Comment, alors, pourrait-on s'opposer à une théorie comme celle-là, qui se fiche des faits, de la méthode scientifique et de la logique aristotélicienne?

     

Note

(1) Discours à la Curie Romaine, décembre 2008

Etant donné que la foi dans le Créateur est une partie essentielle du Credo chrétien, l'Eglise ne peut pas et ne doit pas se limiter à transmettre à ses fidèles uniquement le message du salut. Celle-ci a une responsabilité à l'égard de la création et doit faire valoir cette responsabilité également en public. Et en le faisant, elle ne doit pas seulement défendre la terre, l'eau et l'air comme des dons de la création appartenant à tous. Elle doit également protéger l'homme contre la destruction de lui-même.
Il est nécessaire qu'il existe quelque chose comme une écologie de l'homme, entendue d'une juste manière. Il ne s'agit pas d'une métaphysique dépassée, si l'Eglise parle de la nature de l'être humain comme homme et femme et demande que cet ordre de la création soit respecté.
Ici, il s'agit de fait de la foi dans le Créateur et de l'écoute du langage de la création, dont le mépris serait une autodestruction de l'homme et donc une destruction de l'œuvre de Dieu lui-même. Ce qui est souvent exprimé et entendu par le terme "gender", se résout en définitive dans l'auto-émancipation de l'homme par rapport à la création et au Créateur. L'homme veut se construire tout seul et décider toujours et exclusivement tout seul de ce qui le concerne. Mais de cette manière, il vit contre la vérité, il vit contre l'Esprit créateur.
Les forêts tropicales méritent, en effet, notre protection, mais l'homme ne la mérite pas moins en tant que créature, dans laquelle est inscrit un message qui ne signifie pas la contradiction de notre liberté, mais sa condition.
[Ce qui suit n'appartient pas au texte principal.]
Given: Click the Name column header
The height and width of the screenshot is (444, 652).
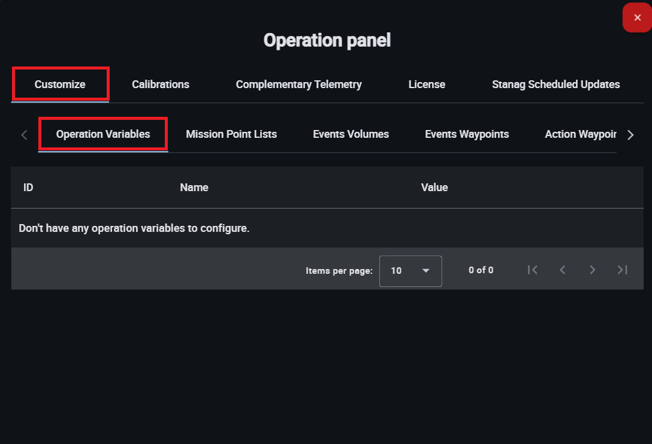Looking at the screenshot, I should [194, 188].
De grands théologiens de la Scolastique ont qualifié le mariage, c'est-à-dire le lien pour toute la vie entre un homme et une femme, de sacrement de la création, que le Créateur lui-même a institué et que le Christ - sans modifier le message de la création - a ensuite accueilli dans l'histoire du salut comme sacrement de la nouvelle alliance. Le témoignage en faveur de l'Esprit créateur présent dans la nature dans son ensemble et de manière particulière dans la nature de l'homme, créé à l'image de Dieu, fait partie de l'annonce que l'Eglise doit apporter. Il faudrait relire l'Encyclique Humanae vitae à partir de cette perspective: l'intention du Pape Paul vi était de défendre l'amour contre la sexualité en tant que consommation, l'avenir contre la prétention exclusive du présent et la nature de l'homme contre sa manipulation.